Exercise description =>
List every line of the listing below that contains the word "coordinates", copying each line in full. Match the case exactly.
==== Records to process
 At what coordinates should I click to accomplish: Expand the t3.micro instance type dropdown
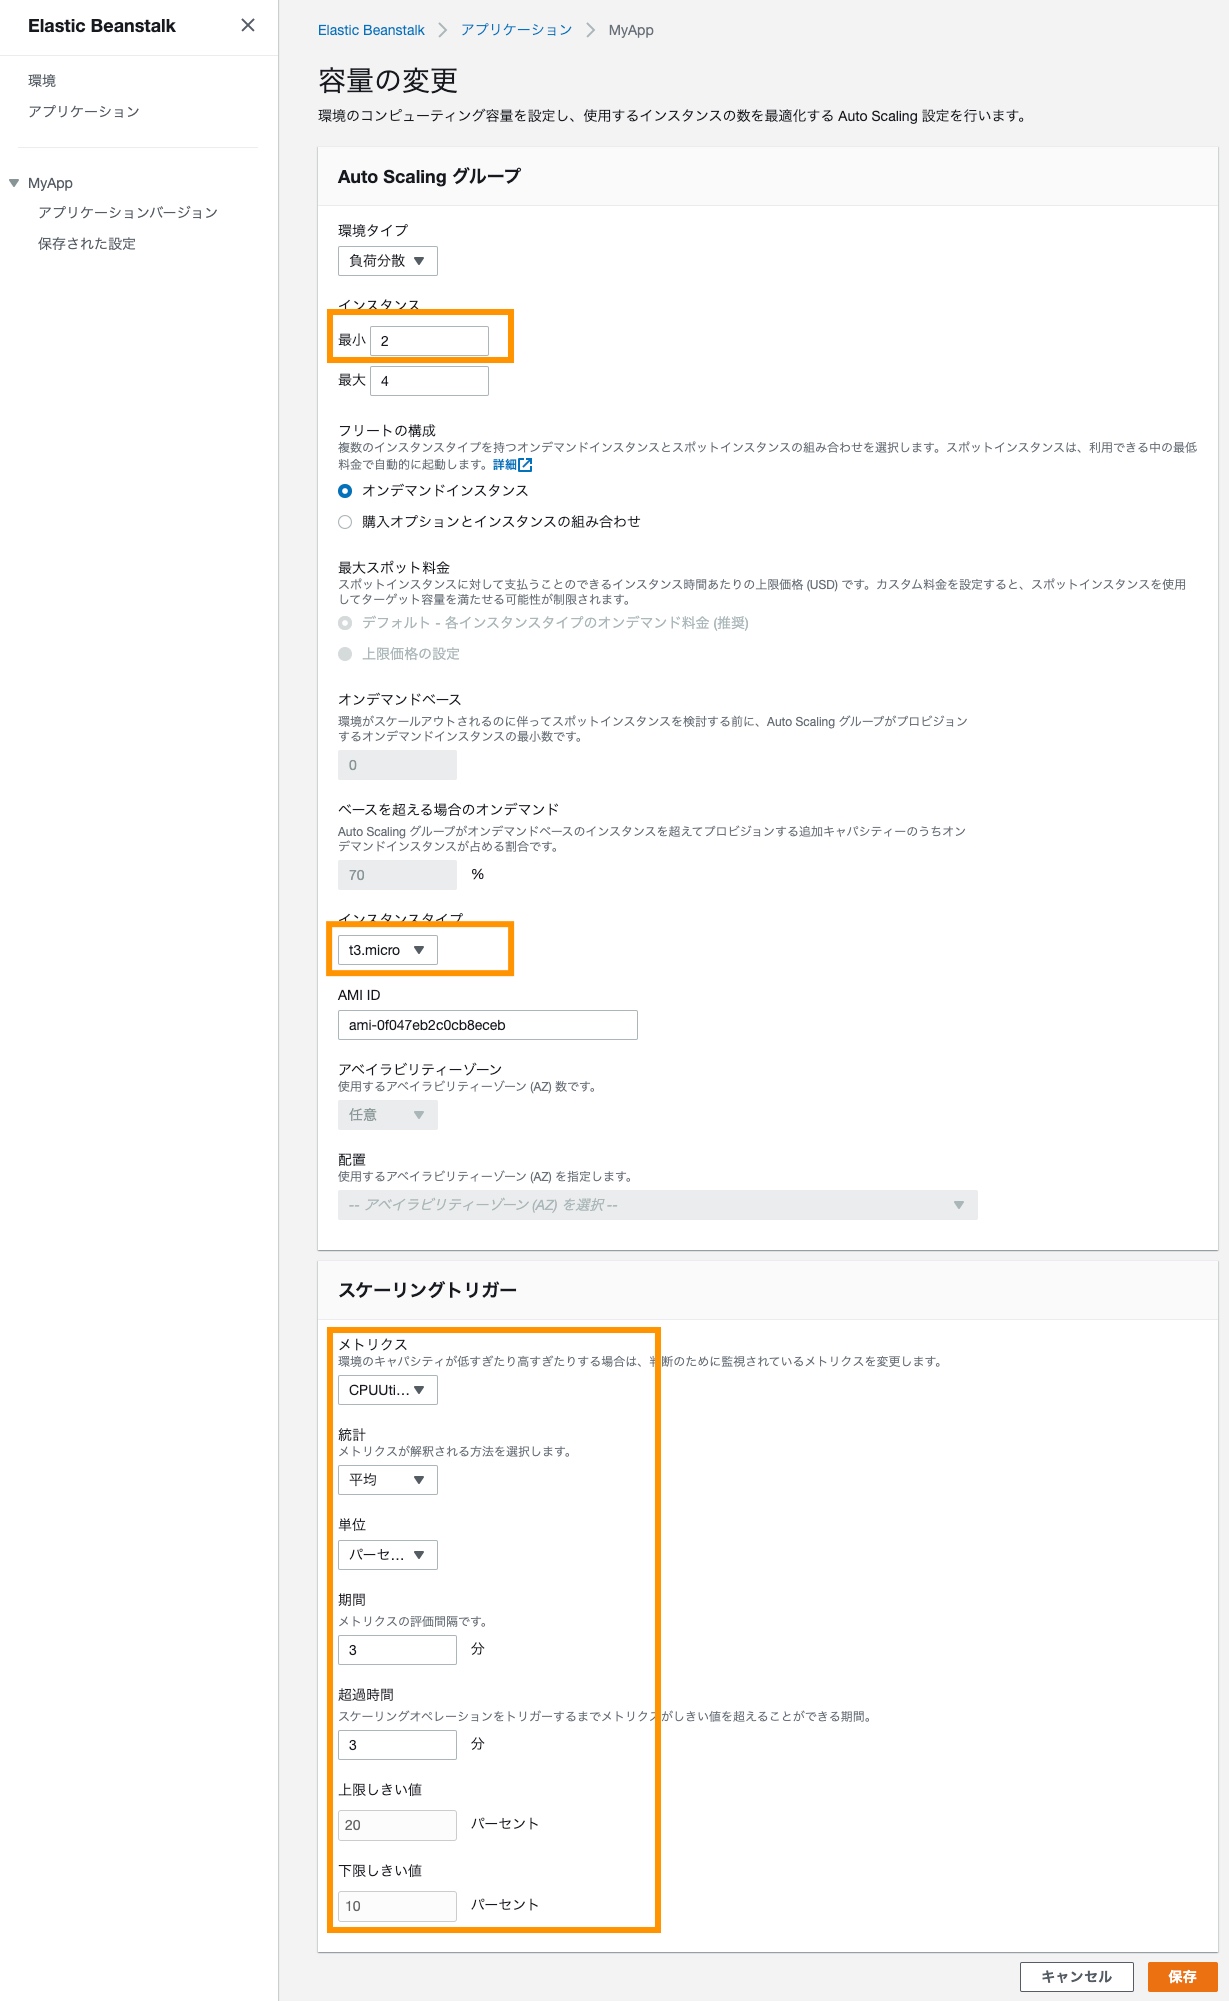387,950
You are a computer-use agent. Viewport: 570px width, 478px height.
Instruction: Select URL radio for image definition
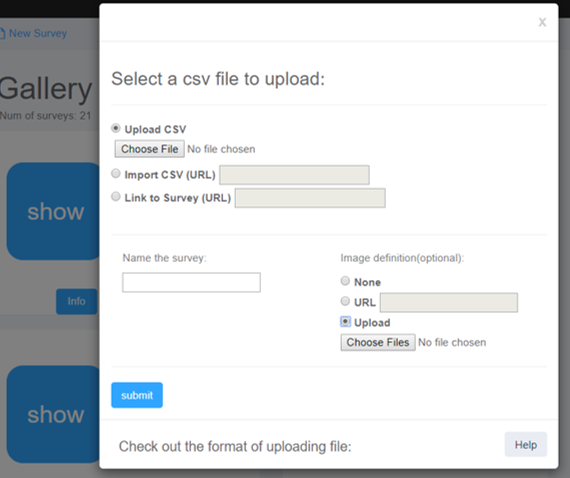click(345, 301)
========
==== Records to process
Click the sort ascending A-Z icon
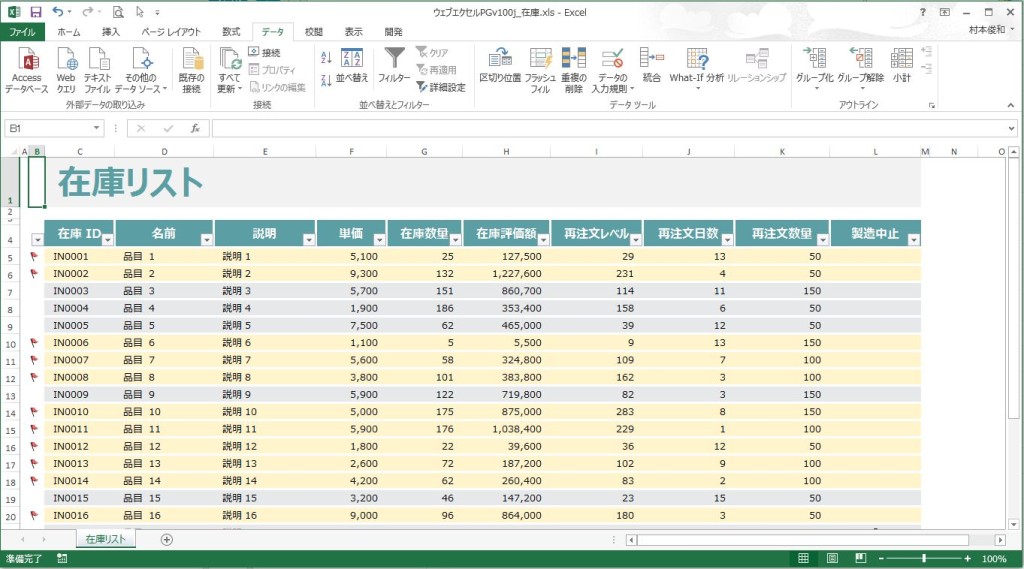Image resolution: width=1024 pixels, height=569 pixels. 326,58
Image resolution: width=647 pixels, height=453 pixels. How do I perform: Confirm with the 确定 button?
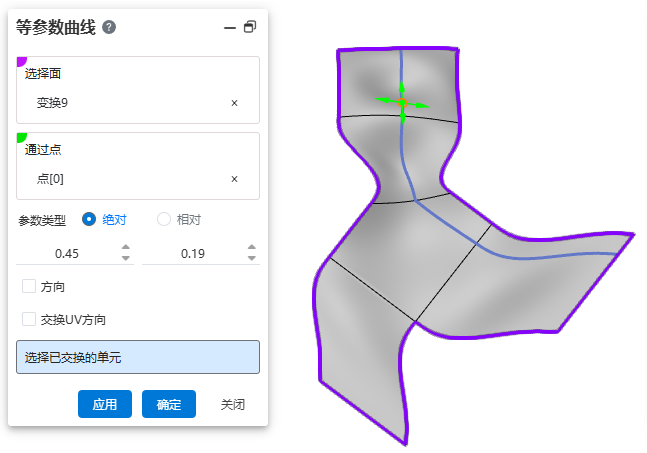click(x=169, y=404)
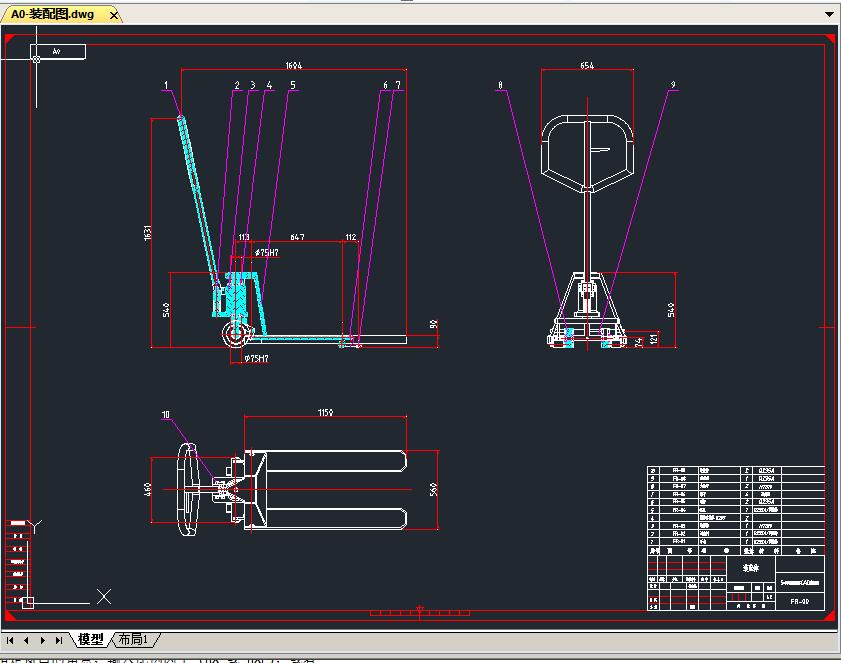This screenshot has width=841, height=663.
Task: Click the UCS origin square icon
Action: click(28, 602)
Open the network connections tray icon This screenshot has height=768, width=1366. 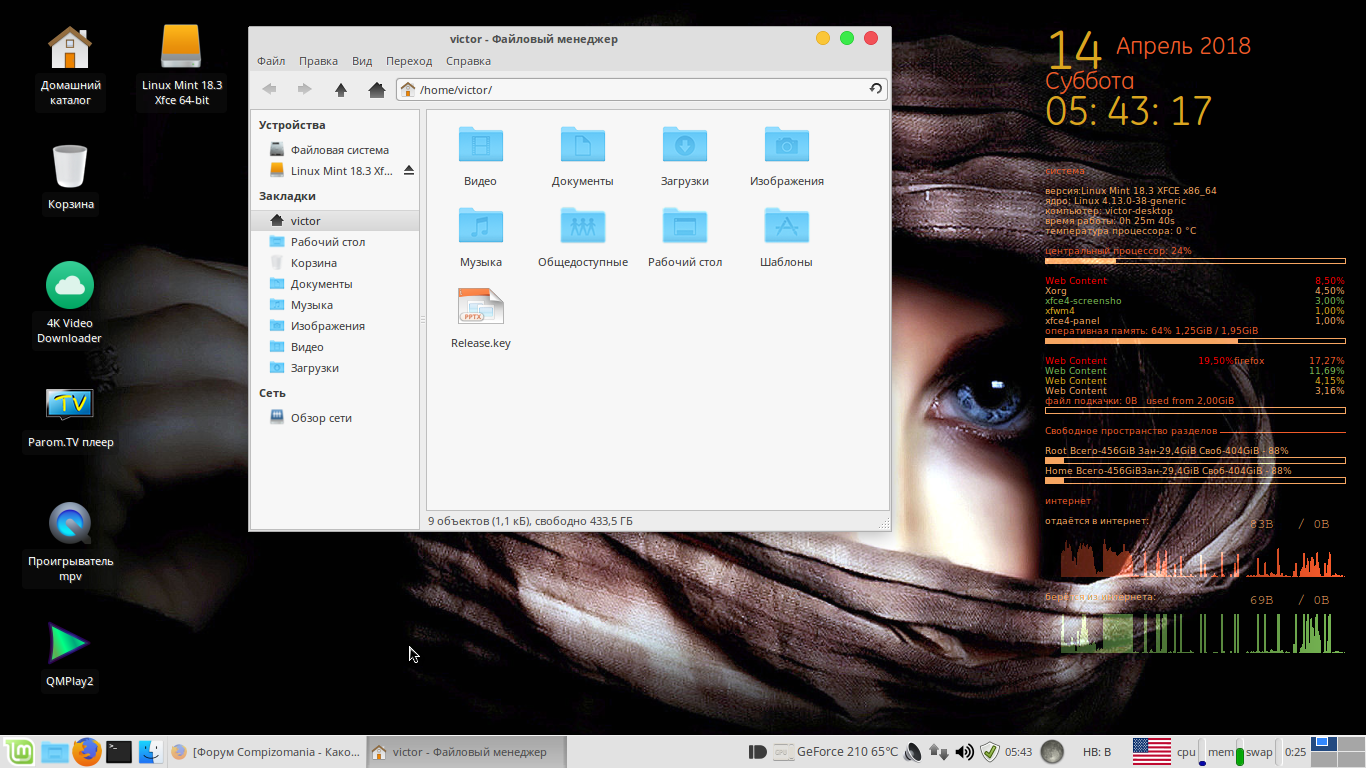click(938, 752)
========
==== Records to process
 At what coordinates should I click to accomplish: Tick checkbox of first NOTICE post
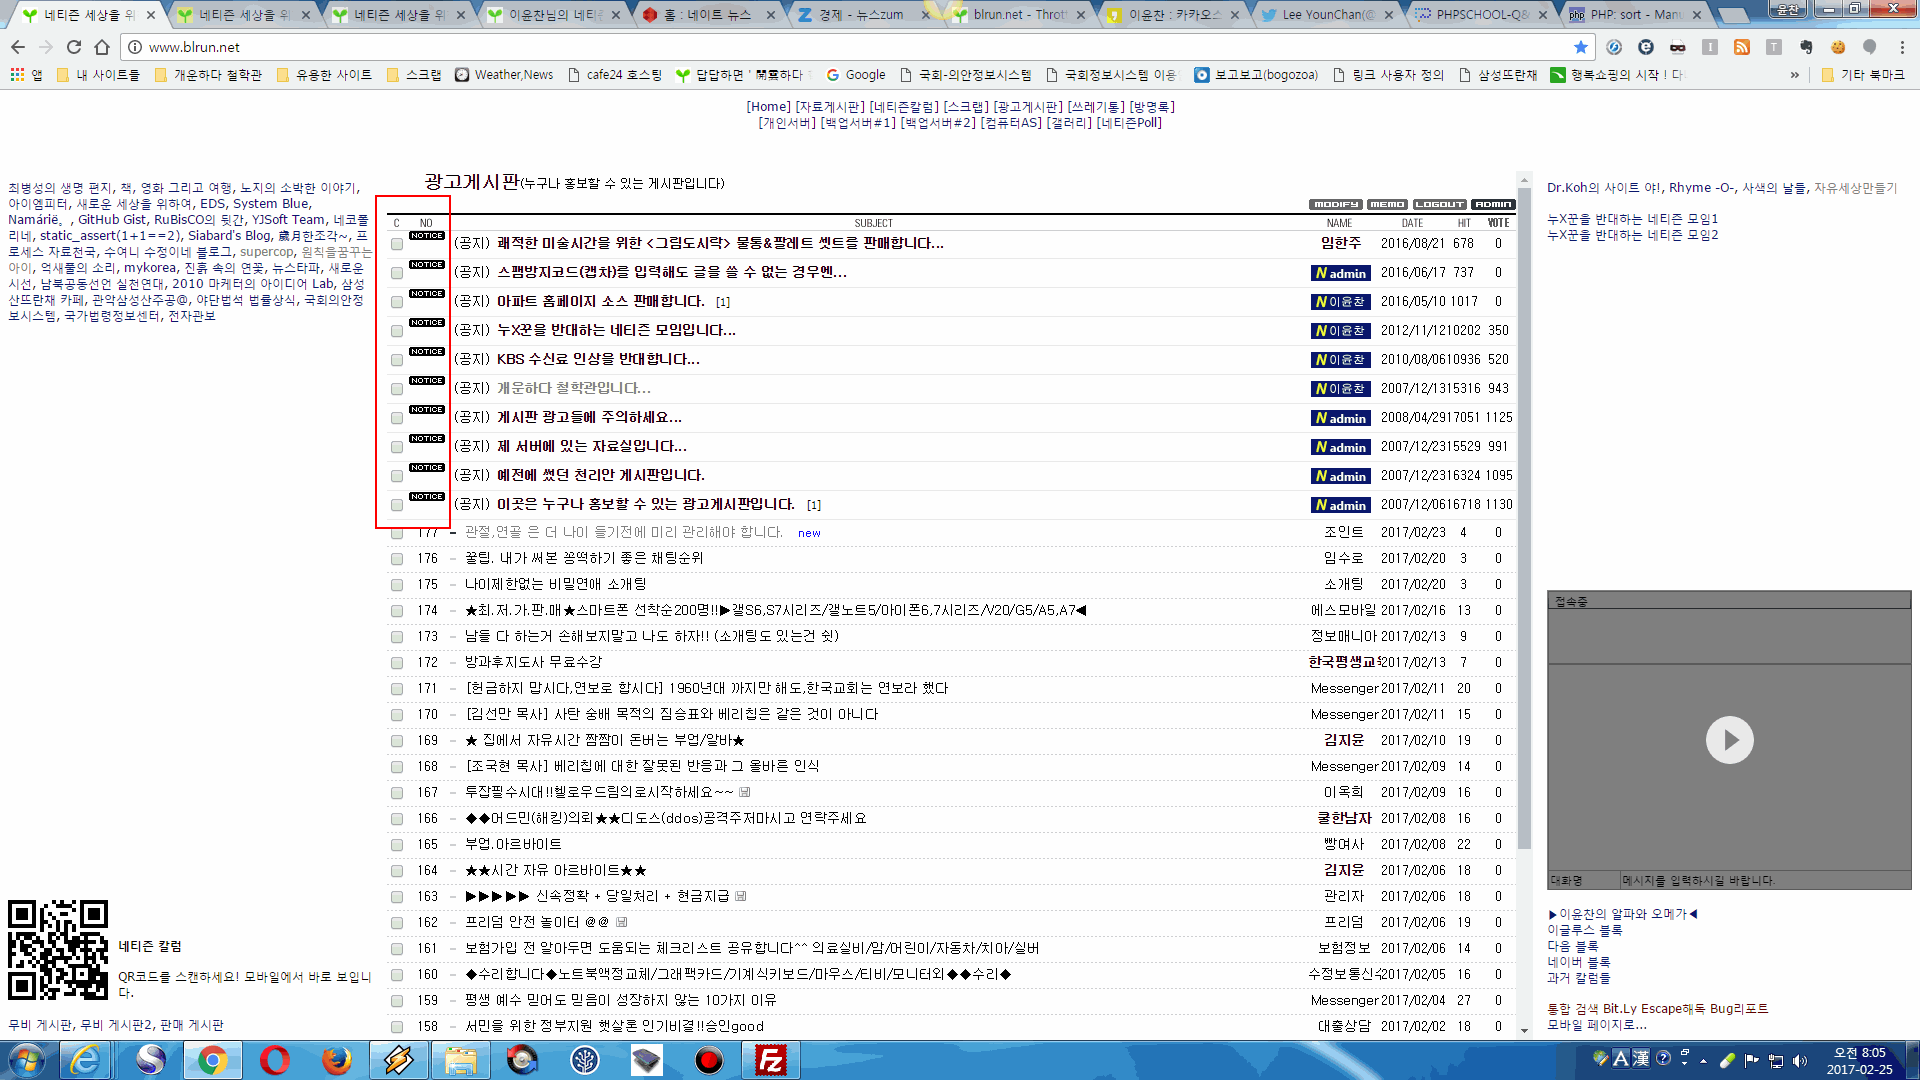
========
Response to this exercise =>
 At what coordinates should I click to accomplish: Expand the t3.micro instance type dropdown
 At what coordinates should I click to accomplish: Tick checkbox of first NOTICE post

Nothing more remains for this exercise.